Wenn die Strände verwüstet und verschmutzt sind, kommen auch keine Tourist:innen. Ein weiterer Tourismusmagnet waren bisher die strahlenden Korallenriffe, die mittlerweile aufgrund der steigenden Meerestemperatur bleich und farblos geworden sind. Asmania bietet etwa auch Tauchtouren an, und auch die anderen sind direkt oder indirekt auf den Tourismus angewiesen. Aber ohne Urlauber:innen verlieren sie eine wichtige Einnahmequelle. Durch den Anstieg des Meeresspiegels und häufigere Sturmfluten gelangt zudem immer mehr Salz in das Grundwasser. Infolgedessen ist der Gemüseanbau auf dem Großteil der Insel nicht mehr möglich und Produkte, die die Bewohner:innen früher selbst anbauen konnten, müssen sie nun kaufen. Für die Kläger:innen bedeutet all das Tag ein Tag aus eine enorme physische und psychische Belastung.
Warum klagen Sie ausgerechnet gegen Holcim? Wie ist es juristisch zu begründen, dass einzelne Unternehmen für den Anstieg des Meeres bei Indonesien verantwortlich sein sollen?
Der Konzern mit Sitz in Zug zählt zu den größten CO₂-Verursachern weltweit. Juristisch ist es möglich, nur einen Verursacher zu belangen, auch wenn mehrere gleichzeitig für einen Schaden verantwortlich sind. Wenn Holcim 0,42 Prozent aller weltweiten CO₂-Emissionen der Industrie verursacht, muss der Konzern einen entsprechenden Anteil der Schadenskosten in Pari tragen, beziehungsweise 0,42 Prozent der Kosten der Anpassungsmaßnahmen, wie etwa Mangroven pflanzen und Wellenbrecher bauen. Der finanzielle Ausgleich für bereits entstandene Schäden ist das eine, das andere ist, dass Holcim durch übermäßigen CO₂-Ausstoß nicht noch zu weiteren klimawandelbedingten Schäden beiträgt.
Doch Holcim verzögert das Gerichtsverfahren. Will man sich der Verantwortung entziehen?

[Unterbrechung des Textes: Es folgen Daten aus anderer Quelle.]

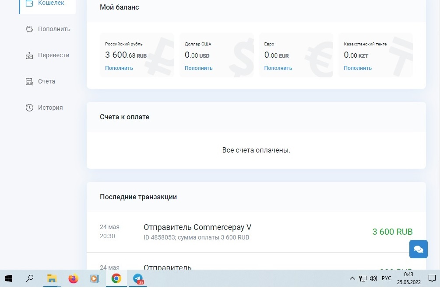Select Перевести in the sidebar menu
The image size is (440, 288).
point(53,56)
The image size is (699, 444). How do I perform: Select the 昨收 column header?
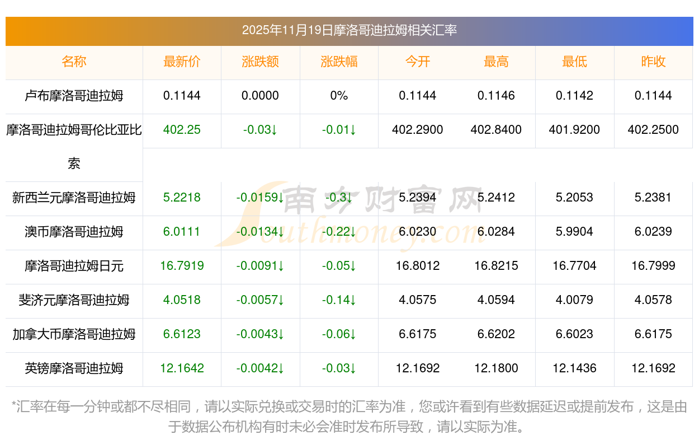tap(653, 62)
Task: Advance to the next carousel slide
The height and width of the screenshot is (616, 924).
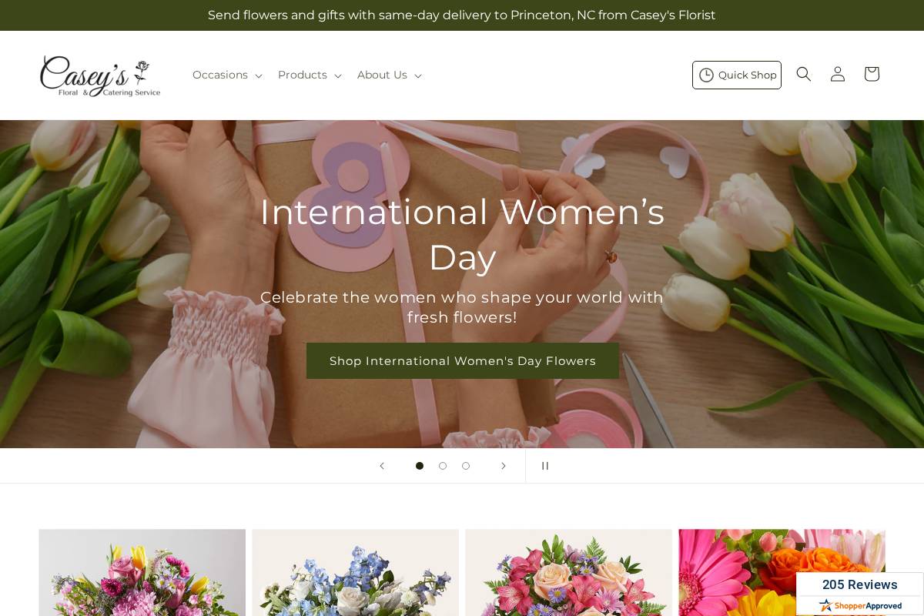Action: [x=504, y=466]
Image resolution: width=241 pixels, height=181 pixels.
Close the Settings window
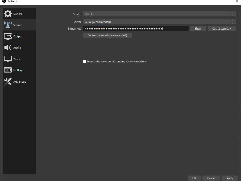tap(236, 2)
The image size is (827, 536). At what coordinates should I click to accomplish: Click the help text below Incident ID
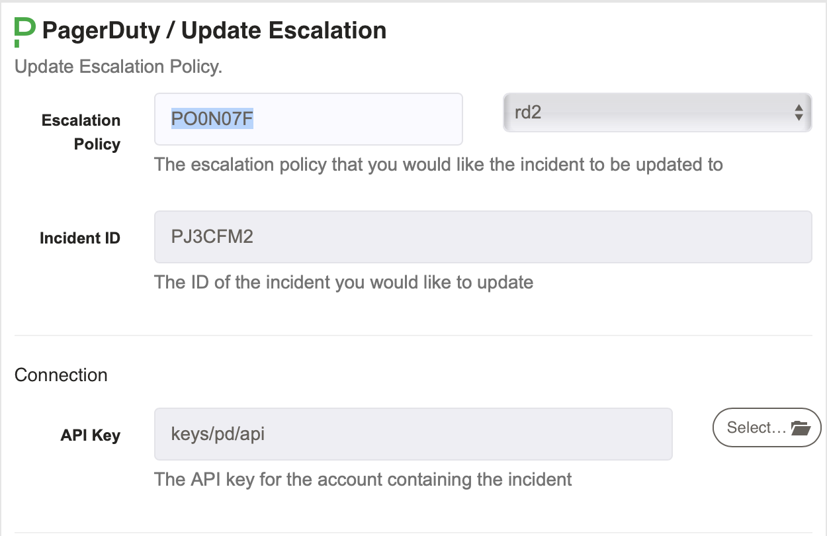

In dem Rechtsstreit geht es vor allem um zwei Fragen:
- Ist ein privatwirtschaftliches Unternehmen für Klimaschäden verantwortlich, die durch seine Geschäftstätigkeit mitverursacht wurden?
- Und ist das Unternehmen verpflichtet, das Verhalten, welches zu solchen Schäden führt, das heißt in diesem Falle den übermäßigen Ausstoß von CO₂-Emissionen, zu unterlassen?
Selbst wenn die Rechtstradition besagt, dass diejenigen, die einen Schaden verursachen, auch dafür bezahlen müssen, ist es nicht ein wenig naiv, gegen einen Riesen wie Holcim vorzugehen zu wollen?
Ich würde eher sagen, es ist naiv zu glauben, dass wir als Gesellschaft und Menschheit weiterkommen und vor allem die Klimakrise überwinden, ohne diesen Grundsatz aufrechtzuerhalten.
Dieser Grundsatz ist letztlich aus der wohlbegründeten Erkenntnis entstanden, dass eine Gemeinschaft nur dann funktionieren kann, wenn zugefügter Schaden wiedergutgemacht wird. Wenn wir diesen Grundsatz bei den weitreichendsten Schäden der Geschichte der Menschheit über Bord werfen, bedeutet das letztlich, dass wir offiziell zum Recht des Stärkeren zurückkehren. Wir sehen derzeit, wie diese Haltung weltweit an Boden gewinnt und auch, was sie für den Klimawandel bedeutet. Umso wichtiger ist es, dass sich die Gerichte diesem Trend widersetzen und auf die Einhaltung dieses Grundsatzes beharren.